Machine Learning · Energy
GridCast AI
A full-stack machine learning platform for forecasting short-term electricity demand across Great Britain — combining a production-style ML pipeline, explainable AI, and an interactive analytics dashboard.

Overview dashboard — system status, live demand metrics, and 48-hour forecast at a glance.
Overview
GridCast AI takes historical half-hourly electricity demand data from the National Energy System Operator, processes it through an engineered feature pipeline, trains forecasting models, and serves predictions through a FastAPI backend. A Next.js dashboard consumes the API to visualise forecasts, regional demand, model performance, and prediction explanations.
The goal was to treat the forecasting model as one component within a complete software product — demonstrating the full lifecycle from data ingestion to a usable interface, rather than stopping at a notebook.
- —48-hour electricity demand forecasting with confidence intervals.
- —FastAPI backend serving forecasts, SHAP explanations, and simulation endpoints.
- —Interactive Next.js dashboard with regional demand mapping and scenario simulation.
- —Explainable AI — feature importance and local prediction reasoning built into the UI.
The Problem
Most machine learning portfolio projects end at a Jupyter notebook. They demonstrate modelling techniques but rarely show how predictions are served, monitored, explained, or presented to users.
GridCast AI was built to bridge that gap — treating the model as one component within a production-style system, with clear API boundaries, explainability, and an interface that makes model outputs understandable rather than simply displaying raw numbers.

Forecast analytics — 48-hour demand forecast, confidence intervals, and statistical decomposition.
Design Decisions
The dashboard is split into distinct analytical views rather than presenting everything on a single screen. Operational monitoring, forecast analysis, regional demand, scenario simulation, and explainability each have dedicated interfaces — allowing users to move from high-level metrics to individual prediction reasoning without the interface becoming overwhelming.
Every forecast is accompanied by confidence intervals, feature importance, and SHAP explanations. Raw model outputs are rarely sufficient — the interpretability layer is what makes the system genuinely useful rather than opaque.
Implementation
The backend follows a modular ML architecture with independent ingestion, preprocessing, feature engineering, training, inference, evaluation, and explainability modules. Historical NESO demand data is validated and transformed into model-ready features before baseline models are compared and the selected model is persisted as an artifact.
FastAPI serves forecasts, historical demand, SHAP explanations, and scenario simulations through typed REST endpoints. The Next.js frontend communicates exclusively through this API layer, keeping the dashboard completely decoupled from the underlying model implementation.
Frontend
Next.js · TypeScript
Interactive dashboard with forecast analytics, regional demand mapping, scenario simulation, and explainable AI visualisations.
Backend
FastAPI · Python
REST API serving forecasts, model metadata, SHAP explanations, historical demand, and simulation endpoints.
Machine Learning
XGBoost · scikit-learn · SHAP
Feature engineering, model comparison, recursive 48-hour forecasting, evaluation metrics, and explainable predictions.
Data Pipeline
NESO Historic Demand Data
Validation, preprocessing, lag feature generation, rolling statistics, training dataset creation, and model artifact generation.

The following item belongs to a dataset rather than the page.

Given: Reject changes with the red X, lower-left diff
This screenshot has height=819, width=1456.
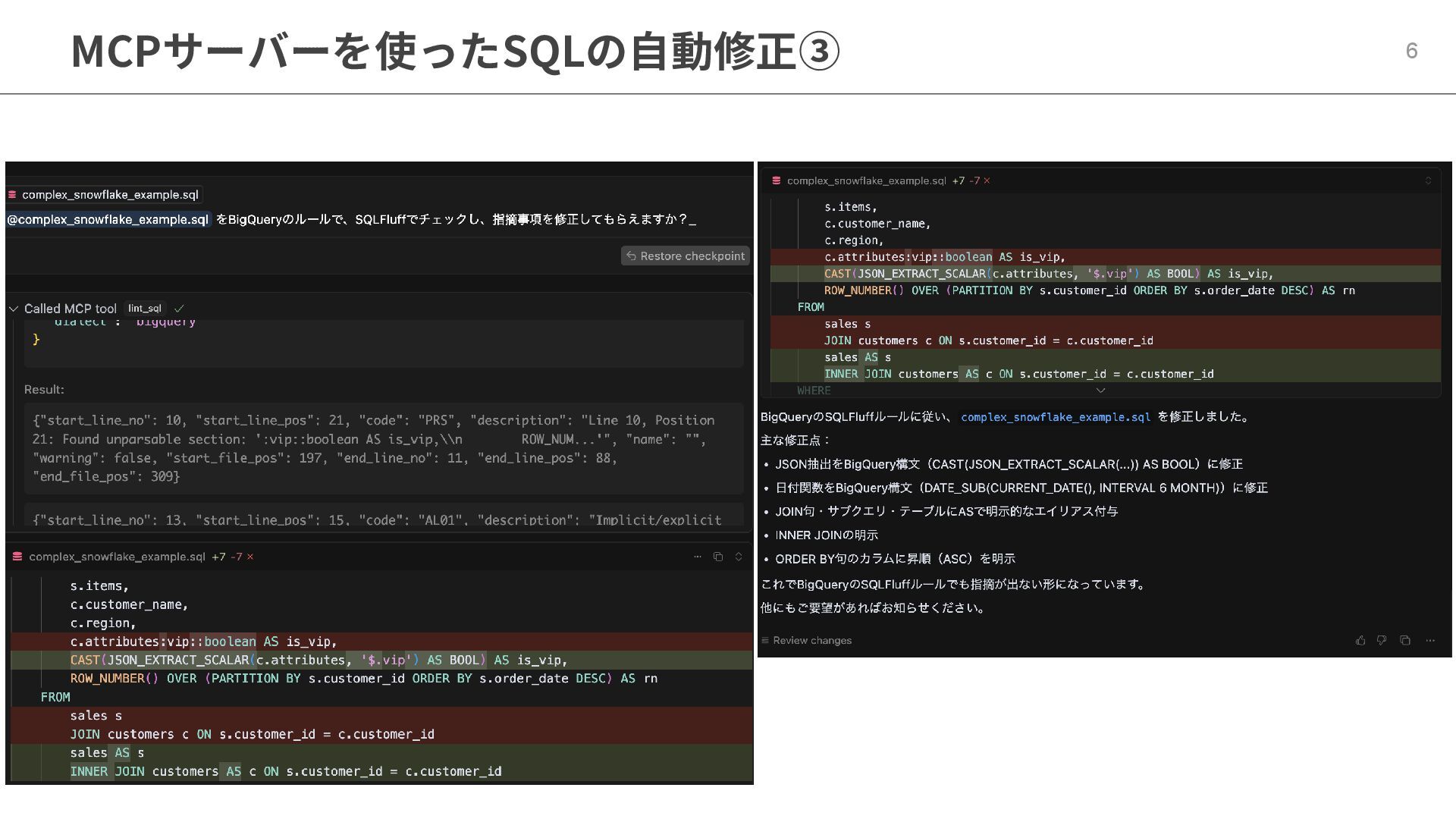Looking at the screenshot, I should [x=250, y=557].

Regional grid map — demand visualised across GB with switchable layers.

Scenario simulation — what-if forecasting with adjustable operational variables.

Model insights — global feature importance across all forecast points.

Local explanations — SHAP waterfall chart for individual forecast reasoning.
What I Learned
- —Feature engineering matters more than model selection. The quality of lag features, rolling statistics, and temporal encodings had a larger impact on forecast accuracy than switching between model architectures.
- —Production-style ML requires careful separation of concerns. Treating ingestion, training, inference, and explainability as independent modules made the system far easier to reason about and extend.
- —Explainability is most valuable when it's built into the interface from the start — not added as an afterthought. Users interacting with SHAP charts develop real intuition about model behaviour rather than simply trusting outputs.